Il 90% degli immobili assoggettati alla cedolare secca del 21% dovrebbe continuare “ad avvalersi delle piattaforme per esigenze di semplificazione e rapidità delle transazioni” anche dopo l’innalzamento dell’aliquota al 26%. Per questo la norma sugli affitti brevi comporterà “effetti finanziari positivi a regime in misura pari a circa 102,4 milioni di euro su base annua” a partire dal 2028, secondo la relazione tecnica alla manovra di bilancio redatta dalla Ragioneria generale dello Stato.

NON SOLO AFFITTI: LA MORSA SI STRINGE SUL TURISMO

La stretta sulla cedolare secca non è un fulmine a ciel sereno, ma si inserisce in una più ampia manovra che sembra stringere il settore turistico extra-alberghiero in una morsa a tenaglia. Mentre si accende il dibattito sugli affitti brevi, un altro fronte di scontro si è infatti aperto sulla tassa di soggiorno. Il Governo ha confermato nel decreto Anticipi la proroga anche per il 2026 degli aumenti dell’imposta, originariamente previsti solo per l’anno del Giubileo.

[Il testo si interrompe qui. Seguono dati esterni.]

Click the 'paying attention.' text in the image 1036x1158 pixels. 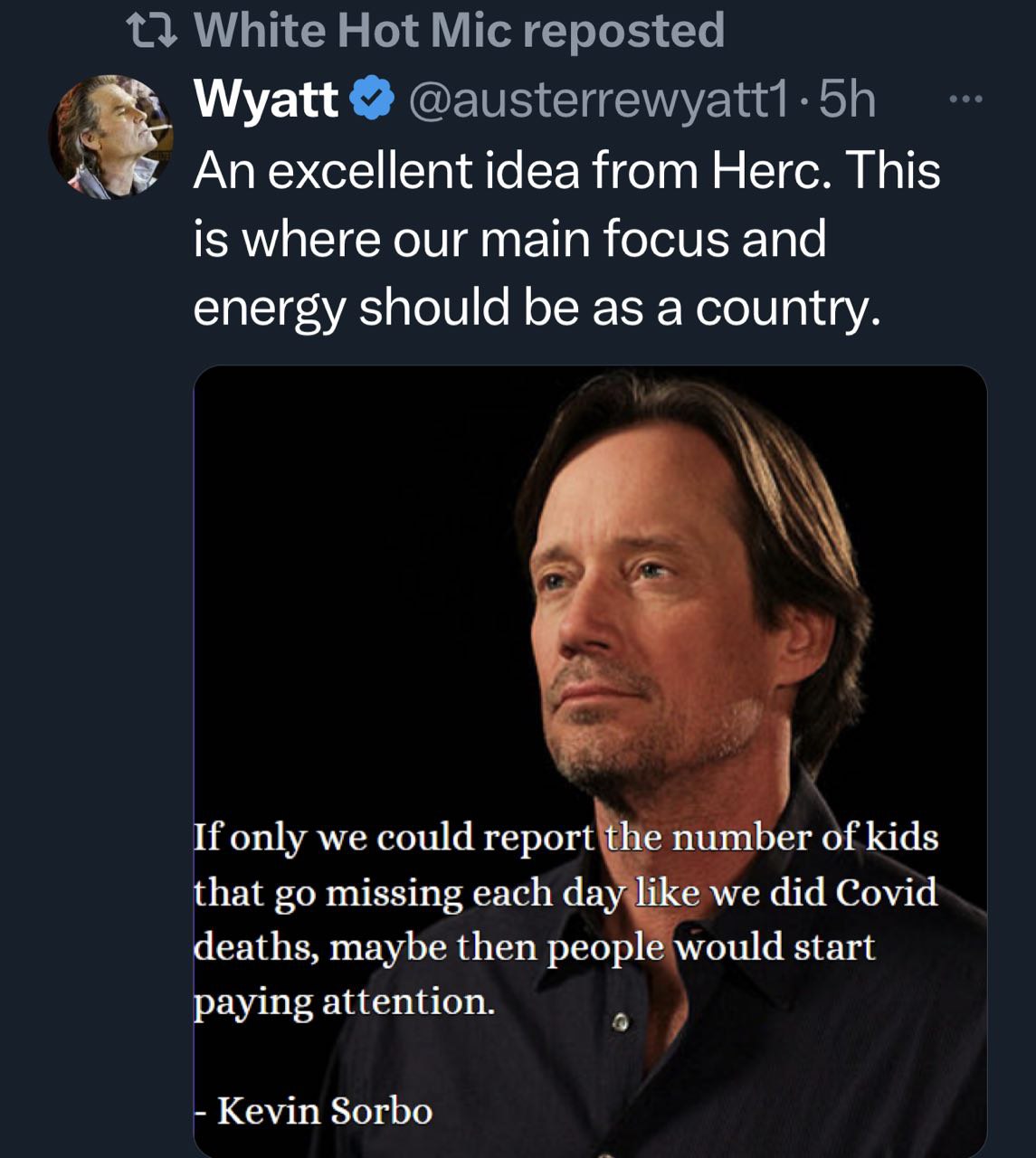click(x=345, y=1001)
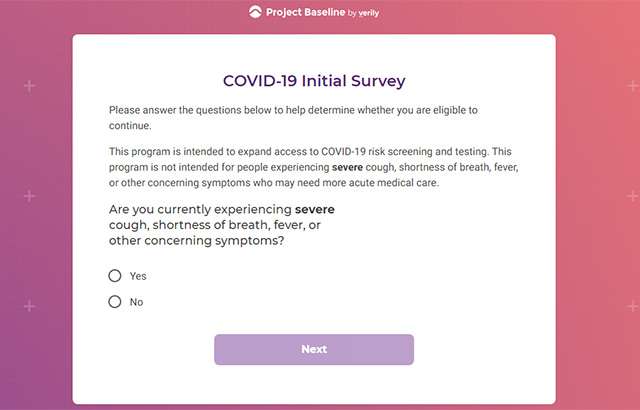Viewport: 640px width, 410px height.
Task: Click the plus sign left of the question text
Action: click(29, 196)
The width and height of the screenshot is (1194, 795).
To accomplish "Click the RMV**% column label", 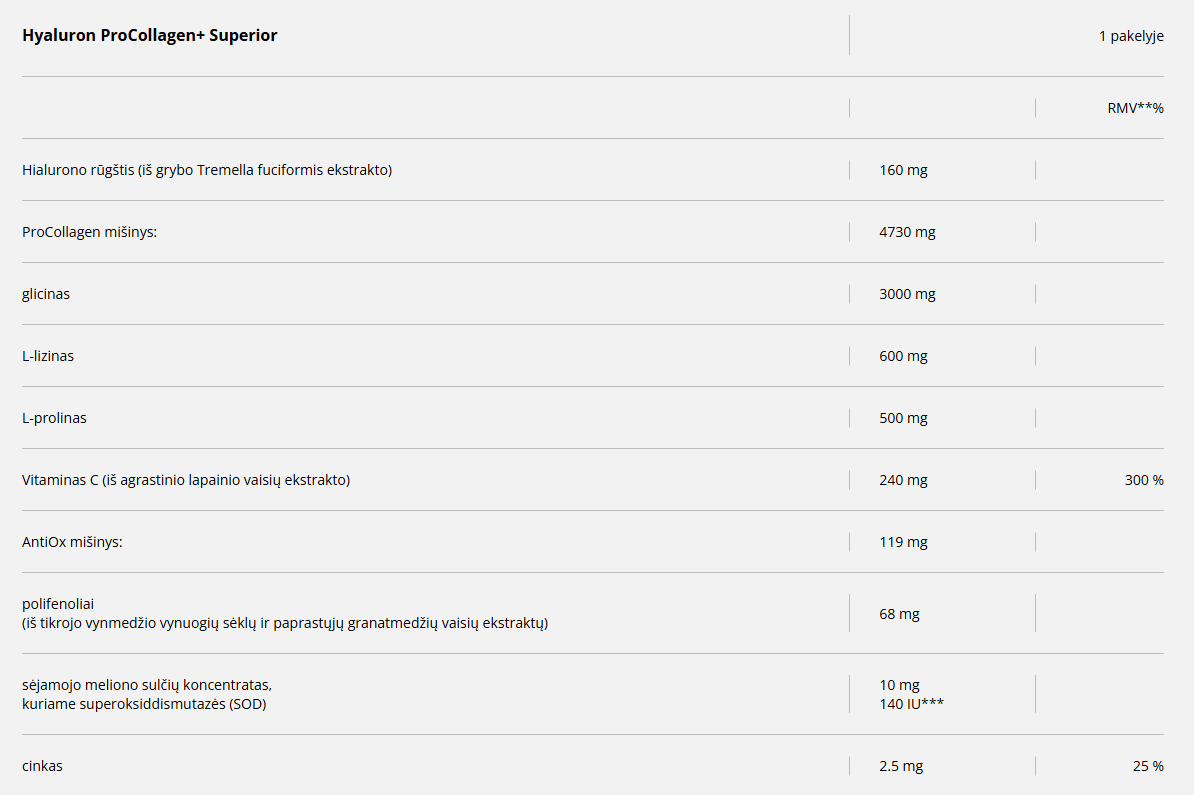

TASSA DI SOGGIORNO, PIÙ ALTA E CON PRELIEVO STATALE

Il provvedimento non si limita a estendere i rincari, ma introduce un’altra novità destinata a far discutere: il 30% del maggior gettito derivante dagli aumenti non resterà ai Comuni, ma verrà acquisito dal bilancio statale per finanziare fondi per la disabilità e l’assistenza ai minori. Una decisione che svuota le casse dei territori turistici, che si vedranno sottrarre risorse preziose da un “tesoretto” che, secondo le stime, potrebbe superare 1,3 miliardi di euro nel 2026.